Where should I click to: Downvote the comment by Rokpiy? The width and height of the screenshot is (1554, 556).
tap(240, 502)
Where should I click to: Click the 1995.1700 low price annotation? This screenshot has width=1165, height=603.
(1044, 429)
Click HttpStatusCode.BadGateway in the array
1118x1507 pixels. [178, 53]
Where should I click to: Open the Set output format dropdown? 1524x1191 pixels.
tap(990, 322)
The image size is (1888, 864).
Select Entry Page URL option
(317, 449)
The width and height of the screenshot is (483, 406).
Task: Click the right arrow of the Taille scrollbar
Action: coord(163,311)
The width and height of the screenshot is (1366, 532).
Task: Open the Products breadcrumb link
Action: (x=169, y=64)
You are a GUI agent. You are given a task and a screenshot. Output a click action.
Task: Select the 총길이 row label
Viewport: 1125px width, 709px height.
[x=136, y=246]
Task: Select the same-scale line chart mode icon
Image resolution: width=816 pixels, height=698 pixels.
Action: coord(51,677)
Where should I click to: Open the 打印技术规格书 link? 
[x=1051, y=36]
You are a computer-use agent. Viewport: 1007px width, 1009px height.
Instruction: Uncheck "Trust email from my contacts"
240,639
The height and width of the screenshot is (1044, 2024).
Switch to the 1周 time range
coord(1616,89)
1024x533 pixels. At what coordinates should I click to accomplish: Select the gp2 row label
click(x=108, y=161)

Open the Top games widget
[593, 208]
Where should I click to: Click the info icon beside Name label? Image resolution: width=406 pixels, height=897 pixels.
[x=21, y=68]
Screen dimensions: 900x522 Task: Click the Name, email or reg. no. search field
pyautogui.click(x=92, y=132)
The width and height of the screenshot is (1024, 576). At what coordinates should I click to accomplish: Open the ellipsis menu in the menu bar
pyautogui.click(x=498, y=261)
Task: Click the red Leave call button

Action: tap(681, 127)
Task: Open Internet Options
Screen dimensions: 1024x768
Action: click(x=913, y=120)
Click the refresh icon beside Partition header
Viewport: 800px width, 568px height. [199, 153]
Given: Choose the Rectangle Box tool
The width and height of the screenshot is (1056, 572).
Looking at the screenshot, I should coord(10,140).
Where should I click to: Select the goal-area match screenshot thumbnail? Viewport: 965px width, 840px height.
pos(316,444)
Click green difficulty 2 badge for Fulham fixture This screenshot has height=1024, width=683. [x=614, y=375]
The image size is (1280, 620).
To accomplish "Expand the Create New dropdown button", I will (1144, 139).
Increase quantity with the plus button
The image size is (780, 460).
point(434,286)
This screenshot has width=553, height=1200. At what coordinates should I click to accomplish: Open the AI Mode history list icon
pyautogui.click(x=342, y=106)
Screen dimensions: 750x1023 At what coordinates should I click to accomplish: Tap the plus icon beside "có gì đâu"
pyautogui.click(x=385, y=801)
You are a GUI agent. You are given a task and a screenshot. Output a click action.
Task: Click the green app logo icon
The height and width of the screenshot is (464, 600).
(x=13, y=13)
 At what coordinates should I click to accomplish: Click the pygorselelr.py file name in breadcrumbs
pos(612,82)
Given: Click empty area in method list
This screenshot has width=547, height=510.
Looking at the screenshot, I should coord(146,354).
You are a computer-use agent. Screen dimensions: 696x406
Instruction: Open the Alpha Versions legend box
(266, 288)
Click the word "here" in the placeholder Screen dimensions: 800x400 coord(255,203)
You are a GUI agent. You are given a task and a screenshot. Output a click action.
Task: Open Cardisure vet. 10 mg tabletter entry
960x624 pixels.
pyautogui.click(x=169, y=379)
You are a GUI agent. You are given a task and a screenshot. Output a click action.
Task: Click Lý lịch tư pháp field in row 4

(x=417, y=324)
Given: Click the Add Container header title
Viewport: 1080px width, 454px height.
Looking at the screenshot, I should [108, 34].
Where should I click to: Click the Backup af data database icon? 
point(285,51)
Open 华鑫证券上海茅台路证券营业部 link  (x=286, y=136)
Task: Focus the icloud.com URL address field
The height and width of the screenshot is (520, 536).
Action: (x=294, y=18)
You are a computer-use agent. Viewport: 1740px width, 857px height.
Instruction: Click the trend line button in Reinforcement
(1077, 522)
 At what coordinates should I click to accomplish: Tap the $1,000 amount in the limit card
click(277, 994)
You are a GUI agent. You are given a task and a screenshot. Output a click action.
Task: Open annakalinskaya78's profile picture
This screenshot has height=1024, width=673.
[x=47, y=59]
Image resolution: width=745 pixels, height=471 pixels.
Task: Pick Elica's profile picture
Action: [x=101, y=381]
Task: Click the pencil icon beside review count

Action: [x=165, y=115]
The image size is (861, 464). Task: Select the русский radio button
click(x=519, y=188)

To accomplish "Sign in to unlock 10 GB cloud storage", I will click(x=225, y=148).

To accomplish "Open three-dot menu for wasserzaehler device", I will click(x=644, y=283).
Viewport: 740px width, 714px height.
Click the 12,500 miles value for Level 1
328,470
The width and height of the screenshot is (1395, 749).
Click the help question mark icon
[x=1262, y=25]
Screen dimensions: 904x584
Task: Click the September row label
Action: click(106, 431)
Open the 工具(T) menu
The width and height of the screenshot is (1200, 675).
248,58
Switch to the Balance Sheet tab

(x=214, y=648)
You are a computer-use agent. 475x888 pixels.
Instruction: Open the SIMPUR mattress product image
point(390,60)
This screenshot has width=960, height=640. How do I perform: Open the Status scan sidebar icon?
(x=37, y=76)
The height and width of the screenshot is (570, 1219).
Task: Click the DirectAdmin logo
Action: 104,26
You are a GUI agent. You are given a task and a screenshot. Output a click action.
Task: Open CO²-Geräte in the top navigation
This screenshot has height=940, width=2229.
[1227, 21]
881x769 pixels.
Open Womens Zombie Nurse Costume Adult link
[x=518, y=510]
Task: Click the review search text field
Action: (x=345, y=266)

* [WHAT NEEDS TO BE DONE]:
A precise copy of all the records is needed.

* [ANSWER FOR THIS EXERCISE]:
Where should I click to: Downvote the comment by Rokpiy? The width and height of the screenshot is (1554, 556).
tap(240, 502)
Where should I click to: Click the 1995.1700 low price annotation? This screenshot has width=1165, height=603.
(1044, 429)
Click HttpStatusCode.BadGateway in the array
1118x1507 pixels. [178, 53]
Where should I click to: Open the Set output format dropdown? 1524x1191 pixels.
tap(990, 322)
The image size is (1888, 864).
Select Entry Page URL option
(317, 449)
The width and height of the screenshot is (483, 406).
Task: Click the right arrow of the Taille scrollbar
Action: coord(163,311)
The width and height of the screenshot is (1366, 532).
Task: Open the Products breadcrumb link
Action: (x=169, y=64)
You are a GUI agent. You are given a task and a screenshot. Output a click action.
Task: Select the 총길이 row label
Viewport: 1125px width, 709px height.
[x=136, y=246]
Task: Select the same-scale line chart mode icon
Image resolution: width=816 pixels, height=698 pixels.
Action: coord(51,677)
Where should I click to: Open the 打印技术规格书 link? 
[x=1051, y=36]
You are a computer-use agent. Viewport: 1007px width, 1009px height.
Instruction: Uncheck "Trust email from my contacts"
240,639
The height and width of the screenshot is (1044, 2024).
Switch to the 1周 time range
coord(1616,89)
1024x533 pixels. At what coordinates should I click to accomplish: Select the gp2 row label
click(x=108, y=161)

Open the Top games widget
[593, 208]
Where should I click to: Click the info icon beside Name label? Image resolution: width=406 pixels, height=897 pixels.
[x=21, y=68]
Screen dimensions: 900x522 Task: Click the Name, email or reg. no. search field
pyautogui.click(x=92, y=132)
The width and height of the screenshot is (1024, 576). At what coordinates should I click to accomplish: Open the ellipsis menu in the menu bar
pyautogui.click(x=498, y=261)
Task: Click the red Leave call button

Action: tap(681, 127)
Task: Open Internet Options
Screen dimensions: 1024x768
Action: click(x=913, y=120)
Click the refresh icon beside Partition header
Viewport: 800px width, 568px height. [199, 153]
Given: Choose the Rectangle Box tool
The width and height of the screenshot is (1056, 572).
Looking at the screenshot, I should coord(10,140).
Where should I click to: Select the goal-area match screenshot thumbnail? Viewport: 965px width, 840px height.
pos(316,444)
Click green difficulty 2 badge for Fulham fixture This screenshot has height=1024, width=683. [x=614, y=375]
The image size is (1280, 620).
To accomplish "Expand the Create New dropdown button", I will (1144, 139).
Increase quantity with the plus button
The image size is (780, 460).
point(434,286)
This screenshot has width=553, height=1200. At what coordinates should I click to accomplish: Open the AI Mode history list icon
pyautogui.click(x=342, y=106)
Screen dimensions: 750x1023 At what coordinates should I click to accomplish: Tap the plus icon beside "có gì đâu"
pyautogui.click(x=385, y=801)
You are a GUI agent. You are given a task and a screenshot. Output a click action.
Task: Click the green app logo icon
The height and width of the screenshot is (464, 600).
(x=13, y=13)
 At what coordinates should I click to accomplish: Click the pygorselelr.py file name in breadcrumbs
pos(612,82)
Given: Click empty area in method list
This screenshot has width=547, height=510.
Looking at the screenshot, I should coord(146,354).
You are a computer-use agent. Screen dimensions: 696x406
Instruction: Open the Alpha Versions legend box
(266, 288)
Click the word "here" in the placeholder Screen dimensions: 800x400 coord(255,203)
You are a GUI agent. You are given a task and a screenshot. Output a click action.
Task: Open Cardisure vet. 10 mg tabletter entry
960x624 pixels.
pyautogui.click(x=169, y=379)
You are a GUI agent. You are given a task and a screenshot. Output a click action.
Task: Click Lý lịch tư pháp field in row 4

(x=417, y=324)
Given: Click the Add Container header title
Viewport: 1080px width, 454px height.
Looking at the screenshot, I should [108, 34].
Where should I click to: Click the Backup af data database icon? 
point(285,51)
Open 华鑫证券上海茅台路证券营业部 link  (x=286, y=136)
Task: Focus the icloud.com URL address field
The height and width of the screenshot is (520, 536).
Action: (x=294, y=18)
You are a computer-use agent. Viewport: 1740px width, 857px height.
Instruction: Click the trend line button in Reinforcement
(1077, 522)
 At what coordinates should I click to accomplish: Tap the $1,000 amount in the limit card
click(277, 994)
You are a GUI agent. You are given a task and a screenshot. Output a click action.
Task: Open annakalinskaya78's profile picture
This screenshot has height=1024, width=673.
[x=47, y=59]
Image resolution: width=745 pixels, height=471 pixels.
Task: Pick Elica's profile picture
Action: [x=101, y=381]
Task: Click the pencil icon beside review count

Action: [x=165, y=115]
The image size is (861, 464). Task: Select the русский radio button
click(x=519, y=188)

To accomplish "Sign in to unlock 10 GB cloud storage", I will click(x=225, y=148).

To accomplish "Open three-dot menu for wasserzaehler device", I will click(x=644, y=283).
Viewport: 740px width, 714px height.
Click the 12,500 miles value for Level 1
328,470
The width and height of the screenshot is (1395, 749).
Click the help question mark icon
[x=1262, y=25]
Screen dimensions: 904x584
Task: Click the September row label
Action: click(106, 431)
Open the 工具(T) menu
The width and height of the screenshot is (1200, 675).
248,58
Switch to the Balance Sheet tab

(x=214, y=648)
You are a computer-use agent. 475x888 pixels.
Instruction: Open the SIMPUR mattress product image
point(390,60)
This screenshot has width=960, height=640. How do I perform: Open the Status scan sidebar icon?
(x=37, y=76)
The height and width of the screenshot is (570, 1219).
Task: Click the DirectAdmin logo
Action: 104,26
You are a GUI agent. You are given a task and a screenshot. Output a click action.
Task: Open CO²-Geräte in the top navigation
This screenshot has height=940, width=2229.
[1227, 21]
881x769 pixels.
Open Womens Zombie Nurse Costume Adult link
[x=518, y=510]
Task: Click the review search text field
Action: (x=345, y=266)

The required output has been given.